- _Verilen alıştırma_: Aşağıdaki satırların hepsini tek bir karakterini bile değiştirmeden yeniden yazın.

- _Görev verileri_:
++++++++++

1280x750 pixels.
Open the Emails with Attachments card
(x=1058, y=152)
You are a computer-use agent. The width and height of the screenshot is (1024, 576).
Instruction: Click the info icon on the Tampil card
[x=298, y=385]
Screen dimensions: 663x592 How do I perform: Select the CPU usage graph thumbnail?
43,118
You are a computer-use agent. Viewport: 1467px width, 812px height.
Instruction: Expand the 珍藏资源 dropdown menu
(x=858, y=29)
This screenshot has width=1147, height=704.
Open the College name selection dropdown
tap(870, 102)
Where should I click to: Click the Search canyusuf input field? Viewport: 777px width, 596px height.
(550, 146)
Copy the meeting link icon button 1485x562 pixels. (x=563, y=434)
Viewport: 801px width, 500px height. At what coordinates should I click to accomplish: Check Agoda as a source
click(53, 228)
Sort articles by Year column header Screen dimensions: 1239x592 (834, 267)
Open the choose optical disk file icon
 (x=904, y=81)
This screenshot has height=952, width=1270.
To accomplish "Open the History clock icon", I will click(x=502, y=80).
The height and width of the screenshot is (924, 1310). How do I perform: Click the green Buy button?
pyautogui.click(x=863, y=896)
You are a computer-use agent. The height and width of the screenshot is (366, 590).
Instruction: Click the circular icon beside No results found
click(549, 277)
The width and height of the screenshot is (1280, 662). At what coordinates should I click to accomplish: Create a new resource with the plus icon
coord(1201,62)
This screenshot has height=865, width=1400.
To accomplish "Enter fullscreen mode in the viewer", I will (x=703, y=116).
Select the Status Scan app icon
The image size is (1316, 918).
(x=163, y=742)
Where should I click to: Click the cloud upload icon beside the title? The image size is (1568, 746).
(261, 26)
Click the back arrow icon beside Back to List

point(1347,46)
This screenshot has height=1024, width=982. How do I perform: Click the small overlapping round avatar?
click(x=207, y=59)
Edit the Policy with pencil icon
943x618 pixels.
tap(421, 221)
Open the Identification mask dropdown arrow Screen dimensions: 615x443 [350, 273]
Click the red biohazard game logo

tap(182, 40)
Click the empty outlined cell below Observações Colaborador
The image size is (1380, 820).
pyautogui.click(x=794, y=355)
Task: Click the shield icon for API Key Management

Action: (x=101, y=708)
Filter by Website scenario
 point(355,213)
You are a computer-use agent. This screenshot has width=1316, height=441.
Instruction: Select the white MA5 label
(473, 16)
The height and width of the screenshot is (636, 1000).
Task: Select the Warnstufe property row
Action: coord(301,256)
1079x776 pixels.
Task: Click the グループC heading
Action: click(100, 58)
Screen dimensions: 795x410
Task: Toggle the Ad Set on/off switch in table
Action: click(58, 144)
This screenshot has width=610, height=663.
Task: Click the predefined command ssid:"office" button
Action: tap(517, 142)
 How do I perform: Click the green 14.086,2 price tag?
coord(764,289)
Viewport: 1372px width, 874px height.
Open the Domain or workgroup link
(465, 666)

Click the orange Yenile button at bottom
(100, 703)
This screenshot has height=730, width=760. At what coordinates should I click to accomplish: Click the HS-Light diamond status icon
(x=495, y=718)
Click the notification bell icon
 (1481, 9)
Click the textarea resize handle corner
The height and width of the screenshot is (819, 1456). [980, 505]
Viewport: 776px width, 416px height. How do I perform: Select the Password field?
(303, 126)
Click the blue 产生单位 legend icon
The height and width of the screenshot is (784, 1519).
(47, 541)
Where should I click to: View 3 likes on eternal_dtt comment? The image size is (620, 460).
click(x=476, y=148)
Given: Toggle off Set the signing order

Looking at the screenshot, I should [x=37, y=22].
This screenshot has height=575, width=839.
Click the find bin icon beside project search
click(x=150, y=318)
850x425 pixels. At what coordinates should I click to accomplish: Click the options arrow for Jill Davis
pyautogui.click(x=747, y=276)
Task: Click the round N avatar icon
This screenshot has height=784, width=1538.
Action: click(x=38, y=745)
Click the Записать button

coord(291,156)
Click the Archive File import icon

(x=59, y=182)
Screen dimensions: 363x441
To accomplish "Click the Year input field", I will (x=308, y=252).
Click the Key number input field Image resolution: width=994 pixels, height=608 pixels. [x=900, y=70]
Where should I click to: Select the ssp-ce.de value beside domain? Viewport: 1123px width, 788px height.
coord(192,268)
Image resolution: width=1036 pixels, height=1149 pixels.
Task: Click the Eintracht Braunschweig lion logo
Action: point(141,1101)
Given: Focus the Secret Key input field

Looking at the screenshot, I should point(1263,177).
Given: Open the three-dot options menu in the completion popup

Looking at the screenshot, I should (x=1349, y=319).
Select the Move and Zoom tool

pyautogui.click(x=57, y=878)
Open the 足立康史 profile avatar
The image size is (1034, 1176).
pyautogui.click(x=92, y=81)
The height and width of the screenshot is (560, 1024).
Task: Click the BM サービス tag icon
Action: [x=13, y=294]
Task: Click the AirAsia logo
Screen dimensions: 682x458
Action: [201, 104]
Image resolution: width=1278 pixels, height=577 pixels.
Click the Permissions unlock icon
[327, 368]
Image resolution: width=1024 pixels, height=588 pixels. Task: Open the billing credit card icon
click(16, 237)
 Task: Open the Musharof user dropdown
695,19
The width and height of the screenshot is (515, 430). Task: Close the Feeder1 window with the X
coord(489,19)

++++++++++

- _Görevin cevabı_:
1280x750 pixels.
Open the Emails with Attachments card
(x=1058, y=152)
You are a computer-use agent. The width and height of the screenshot is (1024, 576).
Instruction: Click the info icon on the Tampil card
[x=298, y=385]
Screen dimensions: 663x592 How do I perform: Select the CPU usage graph thumbnail?
43,118
You are a computer-use agent. Viewport: 1467px width, 812px height.
Instruction: Expand the 珍藏资源 dropdown menu
(x=858, y=29)
This screenshot has width=1147, height=704.
Open the College name selection dropdown
tap(870, 102)
Where should I click to: Click the Search canyusuf input field? Viewport: 777px width, 596px height.
(550, 146)
Copy the meeting link icon button 1485x562 pixels. (x=563, y=434)
Viewport: 801px width, 500px height. At what coordinates should I click to accomplish: Check Agoda as a source
click(53, 228)
Sort articles by Year column header Screen dimensions: 1239x592 (834, 267)
Open the choose optical disk file icon
 (x=904, y=81)
This screenshot has height=952, width=1270.
To accomplish "Open the History clock icon", I will click(x=502, y=80).
The height and width of the screenshot is (924, 1310). How do I perform: Click the green Buy button?
pyautogui.click(x=863, y=896)
You are a computer-use agent. The height and width of the screenshot is (366, 590).
Instruction: Click the circular icon beside No results found
click(549, 277)
The width and height of the screenshot is (1280, 662). At what coordinates should I click to accomplish: Create a new resource with the plus icon
coord(1201,62)
This screenshot has height=865, width=1400.
To accomplish "Enter fullscreen mode in the viewer", I will (x=703, y=116).
Select the Status Scan app icon
The image size is (1316, 918).
(x=163, y=742)
Where should I click to: Click the cloud upload icon beside the title? The image size is (1568, 746).
(261, 26)
Click the back arrow icon beside Back to List

point(1347,46)
This screenshot has height=1024, width=982. How do I perform: Click the small overlapping round avatar?
click(x=207, y=59)
Edit the Policy with pencil icon
943x618 pixels.
tap(421, 221)
Open the Identification mask dropdown arrow Screen dimensions: 615x443 [350, 273]
Click the red biohazard game logo

tap(182, 40)
Click the empty outlined cell below Observações Colaborador
The image size is (1380, 820).
pyautogui.click(x=794, y=355)
Task: Click the shield icon for API Key Management

Action: (x=101, y=708)
Filter by Website scenario
 point(355,213)
You are a computer-use agent. This screenshot has width=1316, height=441.
Instruction: Select the white MA5 label
(473, 16)
The height and width of the screenshot is (636, 1000).
Task: Select the Warnstufe property row
Action: coord(301,256)
1079x776 pixels.
Task: Click the グループC heading
Action: click(100, 58)
Screen dimensions: 795x410
Task: Toggle the Ad Set on/off switch in table
Action: click(58, 144)
This screenshot has width=610, height=663.
Task: Click the predefined command ssid:"office" button
Action: tap(517, 142)
 How do I perform: Click the green 14.086,2 price tag?
coord(764,289)
Viewport: 1372px width, 874px height.
Open the Domain or workgroup link
(465, 666)

Click the orange Yenile button at bottom
(100, 703)
This screenshot has height=730, width=760. At what coordinates should I click to accomplish: Click the HS-Light diamond status icon
(x=495, y=718)
Click the notification bell icon
 (1481, 9)
Click the textarea resize handle corner
The height and width of the screenshot is (819, 1456). [980, 505]
Viewport: 776px width, 416px height. How do I perform: Select the Password field?
(303, 126)
Click the blue 产生单位 legend icon
The height and width of the screenshot is (784, 1519).
(47, 541)
Where should I click to: View 3 likes on eternal_dtt comment? The image size is (620, 460).
click(x=476, y=148)
Given: Toggle off Set the signing order

Looking at the screenshot, I should [x=37, y=22].
This screenshot has height=575, width=839.
Click the find bin icon beside project search
click(x=150, y=318)
850x425 pixels. At what coordinates should I click to accomplish: Click the options arrow for Jill Davis
pyautogui.click(x=747, y=276)
Task: Click the round N avatar icon
This screenshot has height=784, width=1538.
Action: click(x=38, y=745)
Click the Записать button

coord(291,156)
Click the Archive File import icon

(x=59, y=182)
Screen dimensions: 363x441
To accomplish "Click the Year input field", I will (x=308, y=252).
Click the Key number input field Image resolution: width=994 pixels, height=608 pixels. [x=900, y=70]
Where should I click to: Select the ssp-ce.de value beside domain? Viewport: 1123px width, 788px height.
coord(192,268)
Image resolution: width=1036 pixels, height=1149 pixels.
Task: Click the Eintracht Braunschweig lion logo
Action: point(141,1101)
Given: Focus the Secret Key input field

Looking at the screenshot, I should point(1263,177).
Given: Open the three-dot options menu in the completion popup

Looking at the screenshot, I should (x=1349, y=319).
Select the Move and Zoom tool

pyautogui.click(x=57, y=878)
Open the 足立康史 profile avatar
The image size is (1034, 1176).
pyautogui.click(x=92, y=81)
The height and width of the screenshot is (560, 1024).
Task: Click the BM サービス tag icon
Action: [x=13, y=294]
Task: Click the AirAsia logo
Screen dimensions: 682x458
Action: [201, 104]
Image resolution: width=1278 pixels, height=577 pixels.
Click the Permissions unlock icon
[327, 368]
Image resolution: width=1024 pixels, height=588 pixels. Task: Open the billing credit card icon
click(16, 237)
 Task: Open the Musharof user dropdown
695,19
The width and height of the screenshot is (515, 430). Task: Close the Feeder1 window with the X
coord(489,19)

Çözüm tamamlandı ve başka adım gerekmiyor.